There are 3 different value-comparison operations in JavaScript.
= single equals.
== double equals or loose equality.
=== triple equals or strict equality.
(=) in JavaScript
(=) is an assignment operator, which sets the variable on the left of the (=) to the value of the expression that is on its right. For example –
a = 10 // it is fine
but in below example-
10 = 10
‘a’ = 10
‘a’ = ‘a’
Will give Reference Error
We use it to assigns the value of one operand to another. for eg. a = b assigns the value of b to a.
let a=2
let b=3
let c= a+b
//console.log(c) will give 5
(==) in JavaScript
Double equals (==) is a comparison operator, which transforms the operands having the same type before comparison.
So, when we compare string with a number, JavaScript converts string to a number. An empty string is always converts to zero.
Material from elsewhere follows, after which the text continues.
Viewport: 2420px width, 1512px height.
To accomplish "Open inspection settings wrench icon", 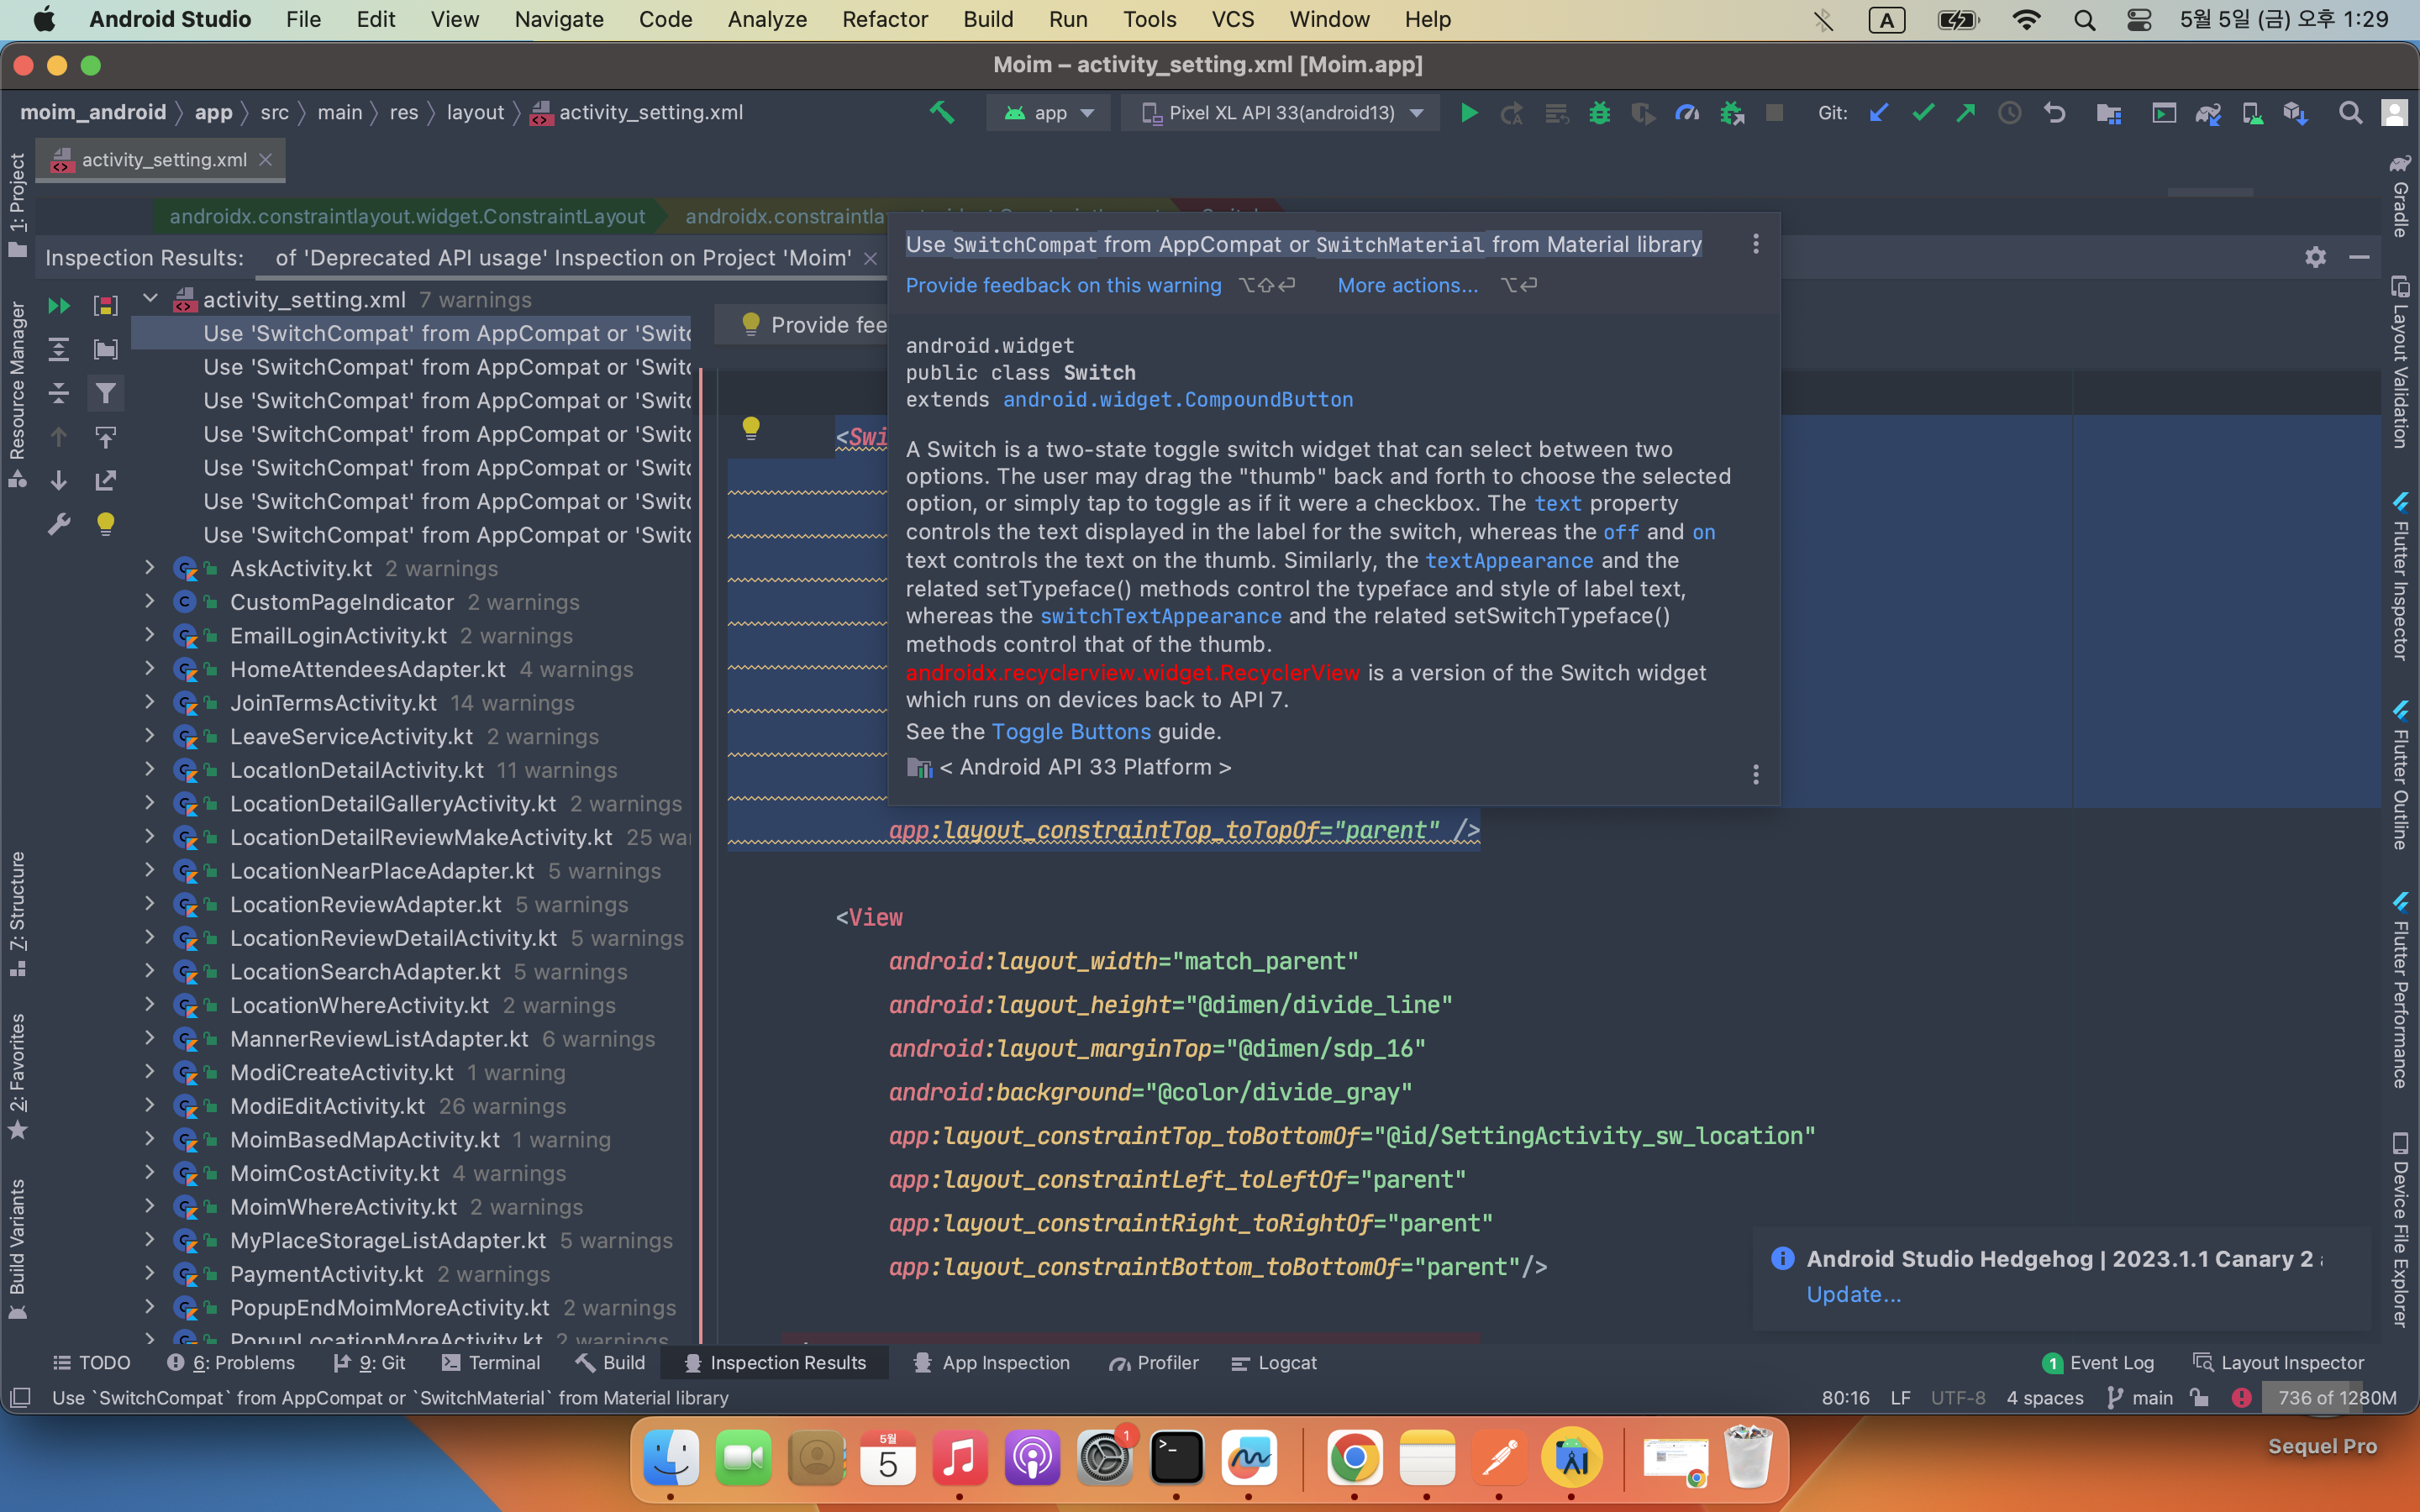I will [59, 524].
A string with no numeric value is converts to NaN (Not a Number), which returns false.
(==) operator is an equality operator. It checks whether its two operands are the same or not by changing expression from one data type to others.
We can use == operator in order to compare the identity of two operands even though, they are not of a similar type.
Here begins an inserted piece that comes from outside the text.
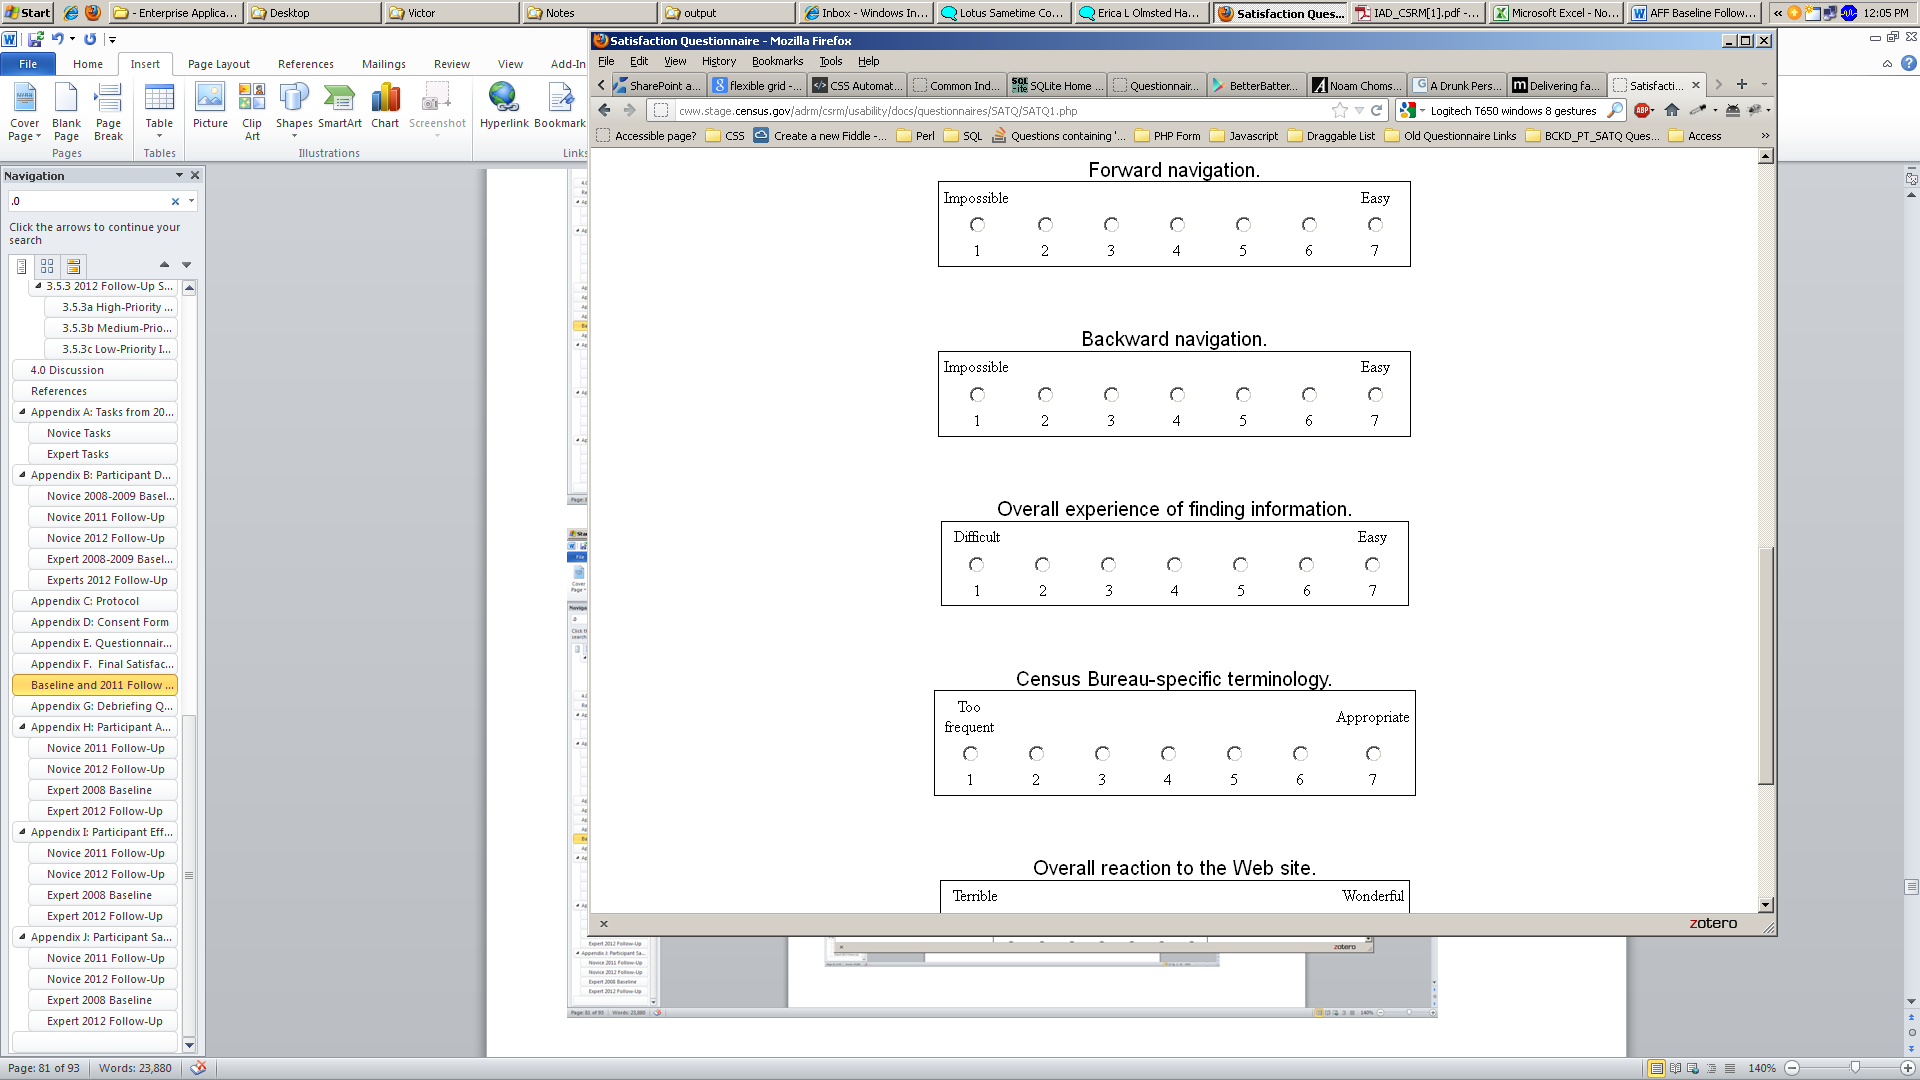The image size is (1920, 1080).
Task: Collapse Appendix H: Participant node
Action: tap(22, 727)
It compares two values for equality after converting both values to a common type. After conversions, the final equality comparison is performed exactly as === performs it.
It is symmetric: A == B always has identical semantics to B == A for any values of A and B.
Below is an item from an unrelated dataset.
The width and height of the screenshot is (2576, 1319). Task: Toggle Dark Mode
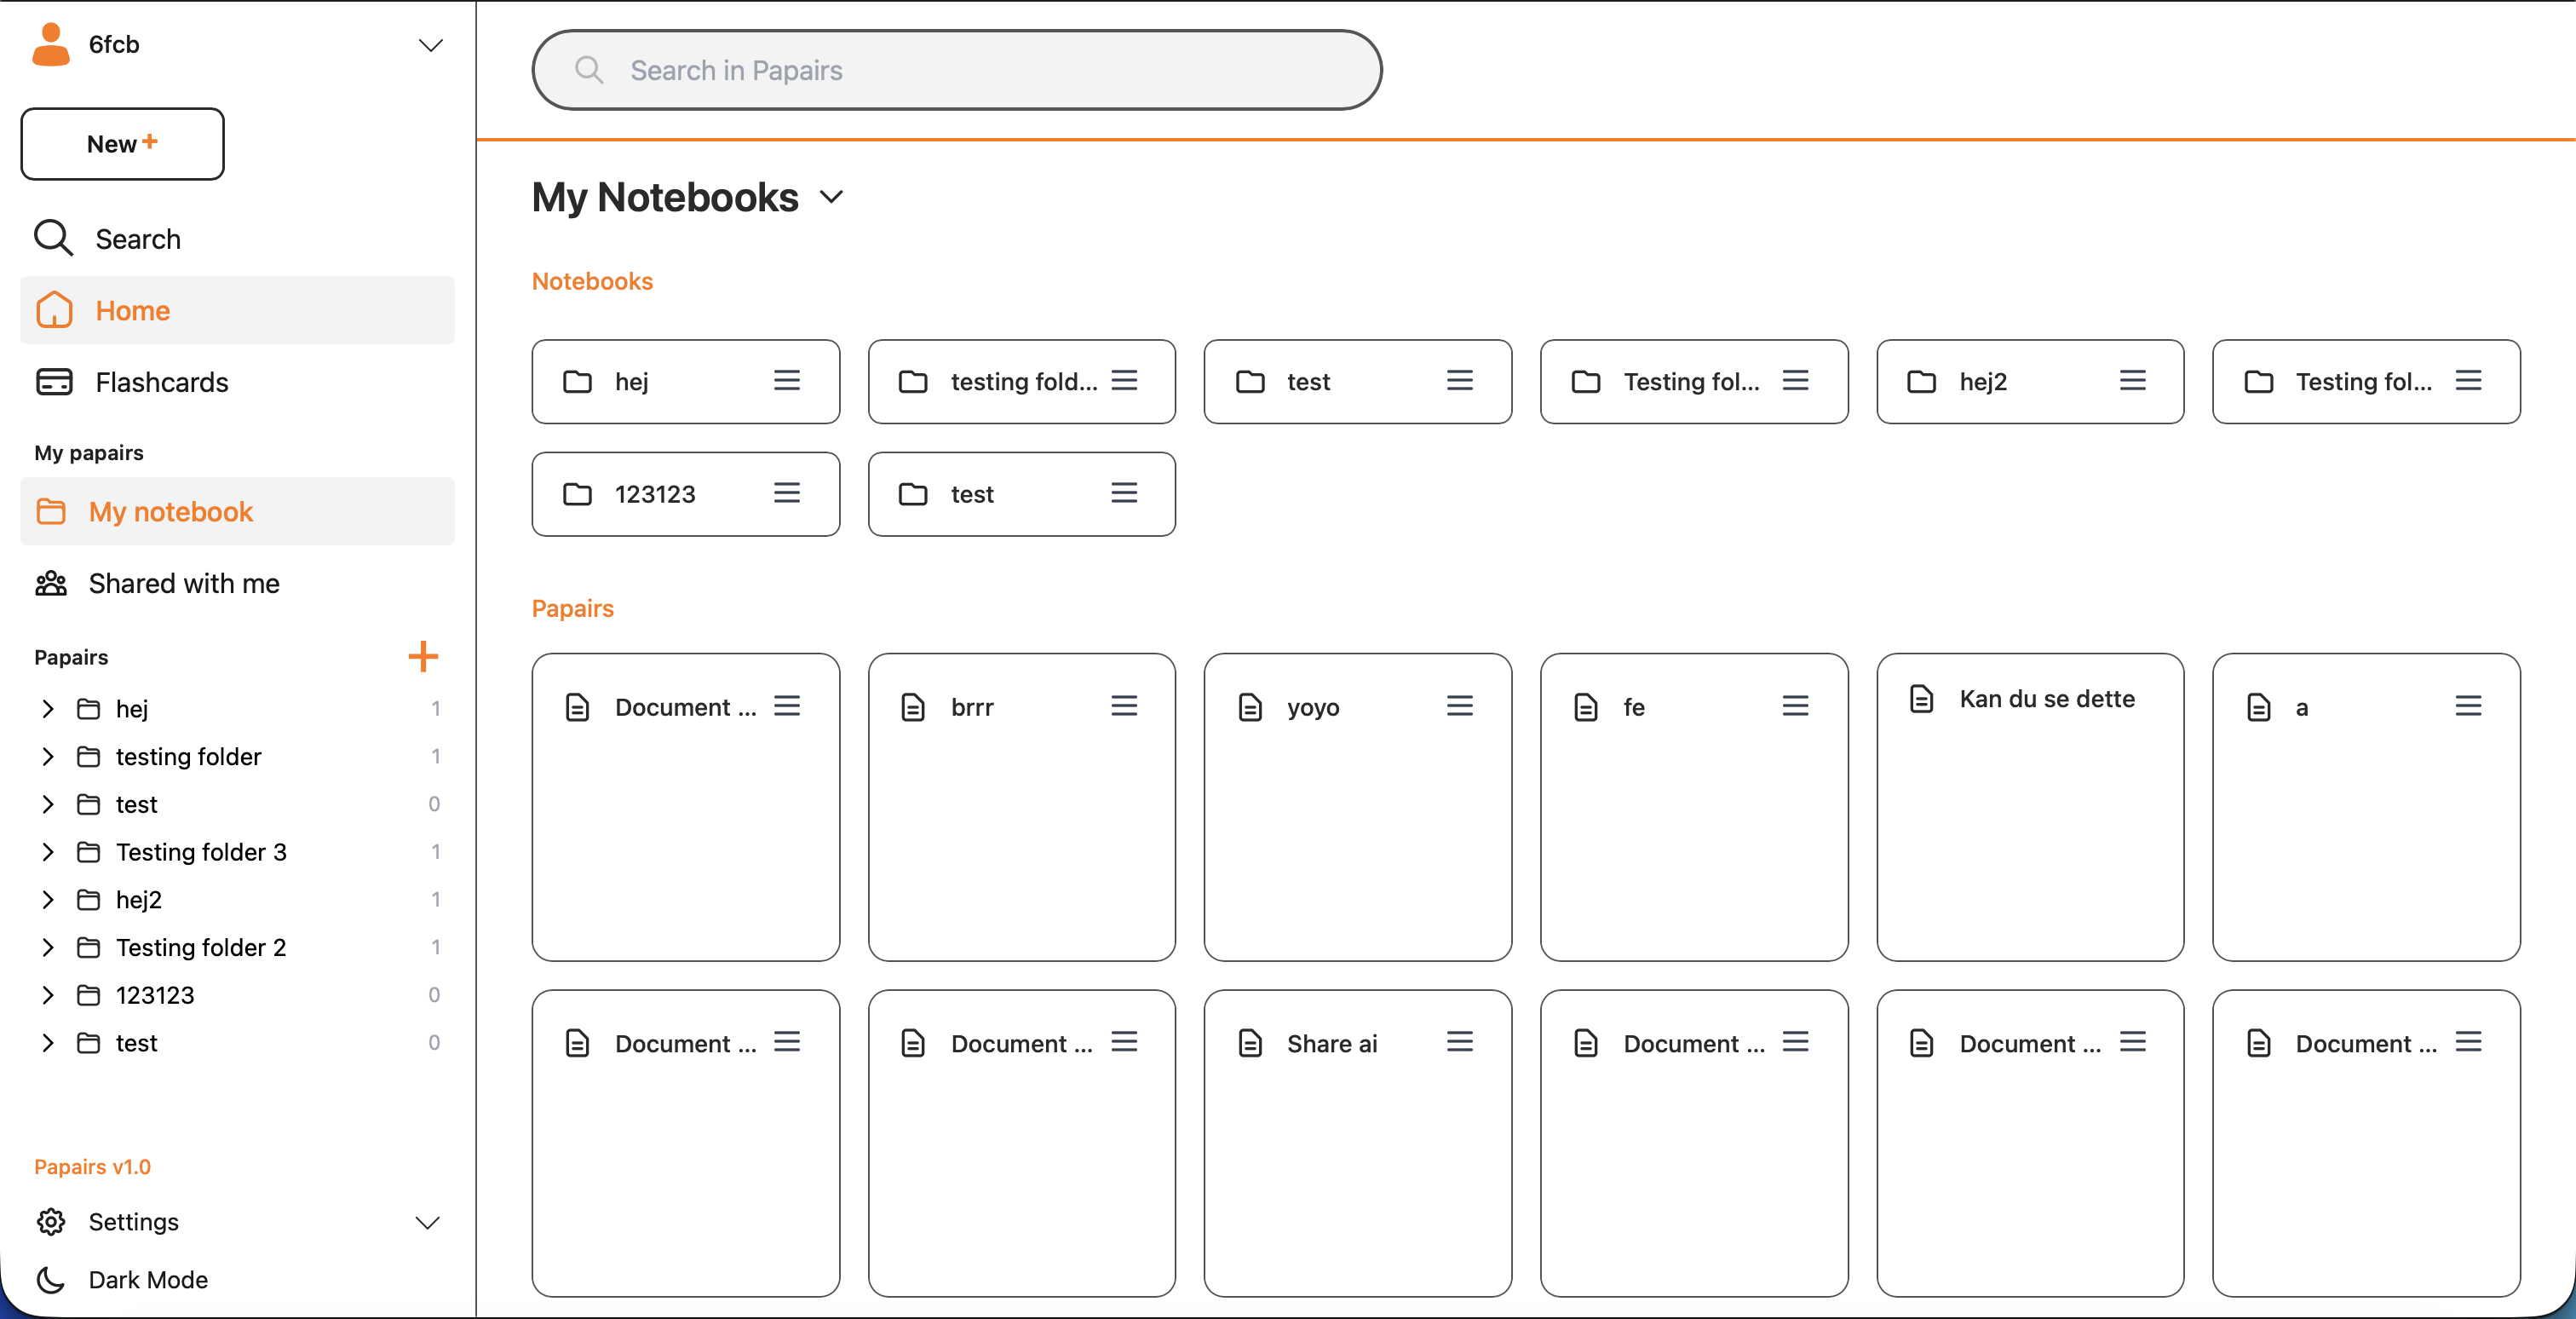point(147,1279)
undefined and null are loosely equal;
undefined == null true null == undefined true
console.log(1 == 1); true
console.log('hello' == 'hello'); true
console.log('1' == 1); true
console.log(0 == false); true
"1" == 1; true
1 == "1"; true
0 == false; true
0 == null; false
0 == undefined; false
null == undefined; true
=== in JavaScript
=== (Triple equals) is a strict equality comparison operator in JavaScript, which returns false for the values which are not of a similar type. This operator performs type casting for equality. If we compare 2 with “2” using ===, then it will return a false value.
Example of ===
console.log(1 === 1); true
console.log('hello' === 'hello'); true
console.log('1' === 1); false
console.log(0 === false); false
console.log("3" === 3); false
console.log(true === 1); false
console.log(null === undefined); false
# Conclusion
= is used for assigning values to a variable.
= is called as assignment operator.
= does not return true or false.
- == is used for comparing two variables, but it ignores the datatype of variable.
- == is called as comparison operator whereas It is also called as comparison operator.
- == return true only if the two operands are equal while
- === is used for comparing two variables, but this operator also checks datatype and compares two values.
- === returns true only if both values and data types are the same for the two variables.